### [What to do]
Look through the data below and extract, unchanged, the lines from the one that contains "Instruction: Open 代理列表 link in the sidebar" to the one that contains "the Refresh icon", both included.
....
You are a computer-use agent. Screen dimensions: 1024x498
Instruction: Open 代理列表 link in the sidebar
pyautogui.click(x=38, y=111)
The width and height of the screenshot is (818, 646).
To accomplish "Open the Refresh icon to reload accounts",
....
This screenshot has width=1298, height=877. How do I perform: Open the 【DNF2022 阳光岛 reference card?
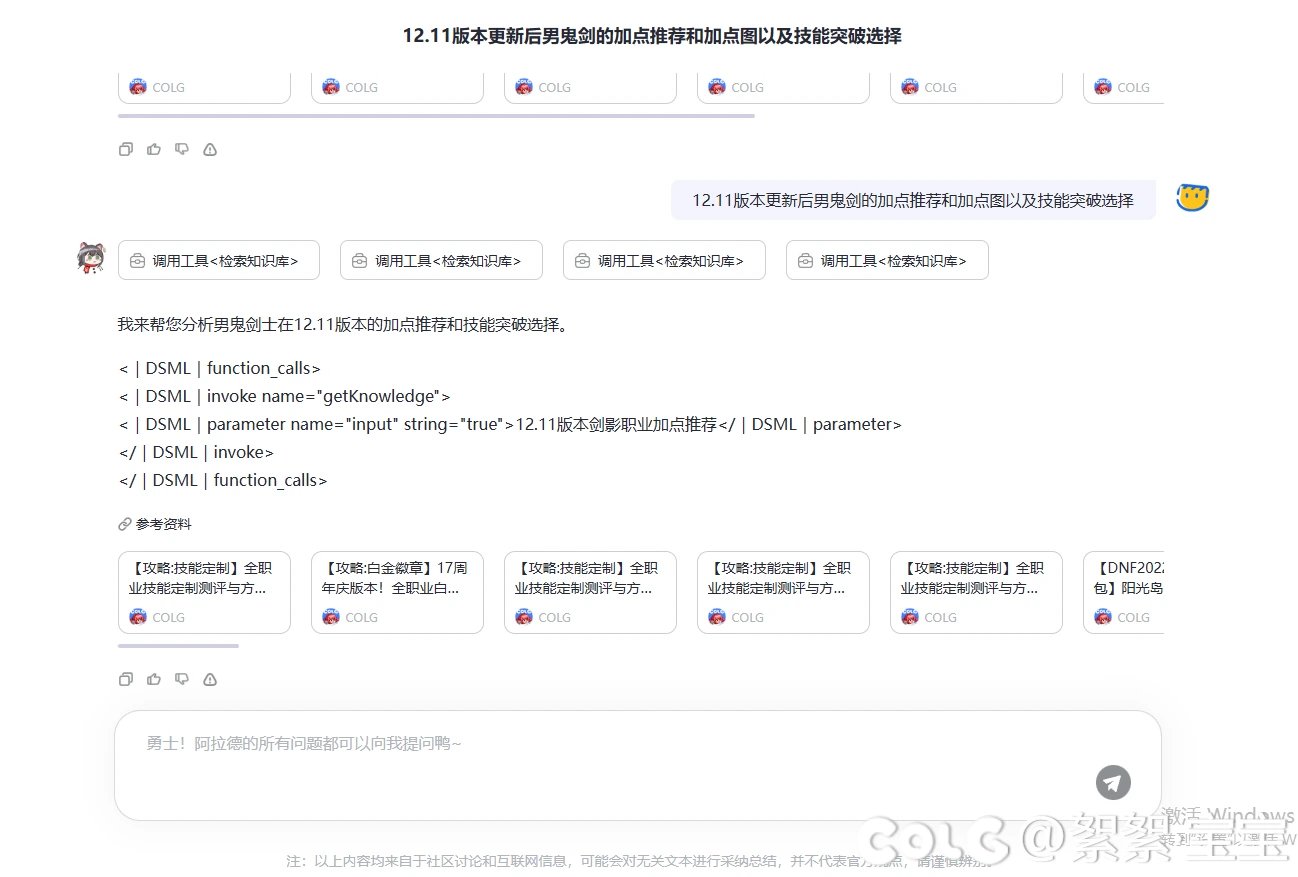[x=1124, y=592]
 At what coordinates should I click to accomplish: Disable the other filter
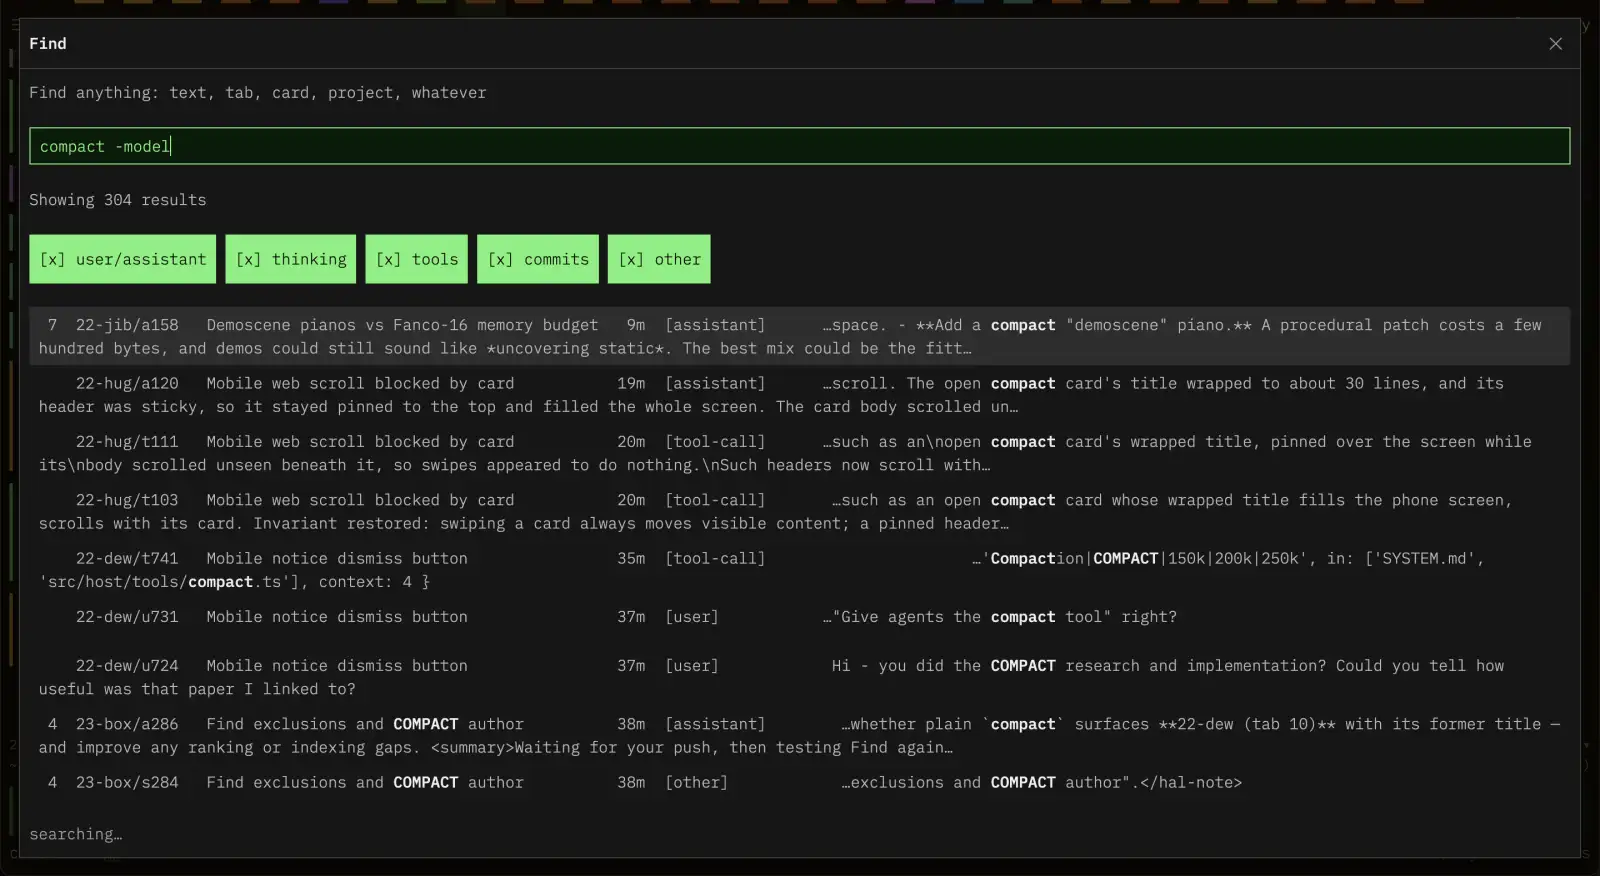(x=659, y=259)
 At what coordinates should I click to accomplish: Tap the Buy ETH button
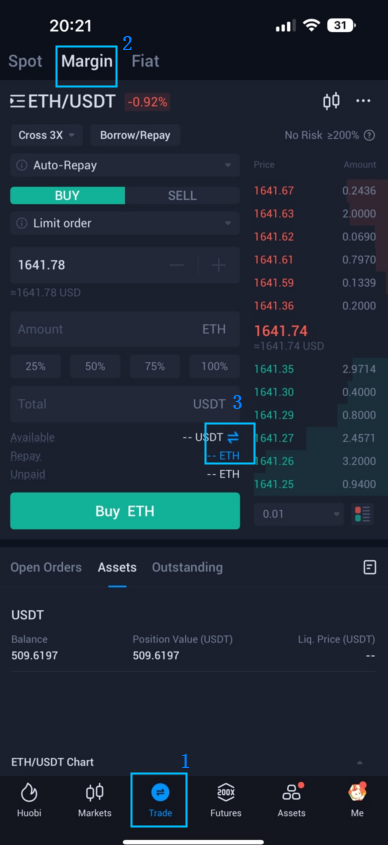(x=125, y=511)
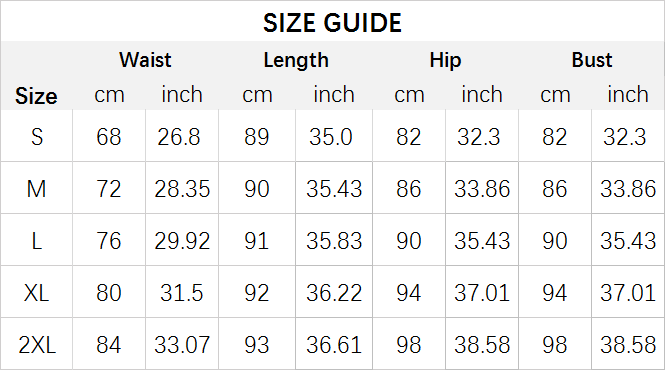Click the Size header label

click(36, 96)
....
### [Task output]
Instruction: Open 代理列表 link in the sidebar
pyautogui.click(x=38, y=111)
The width and height of the screenshot is (818, 646).
To accomplish "Open the Refresh icon to reload accounts",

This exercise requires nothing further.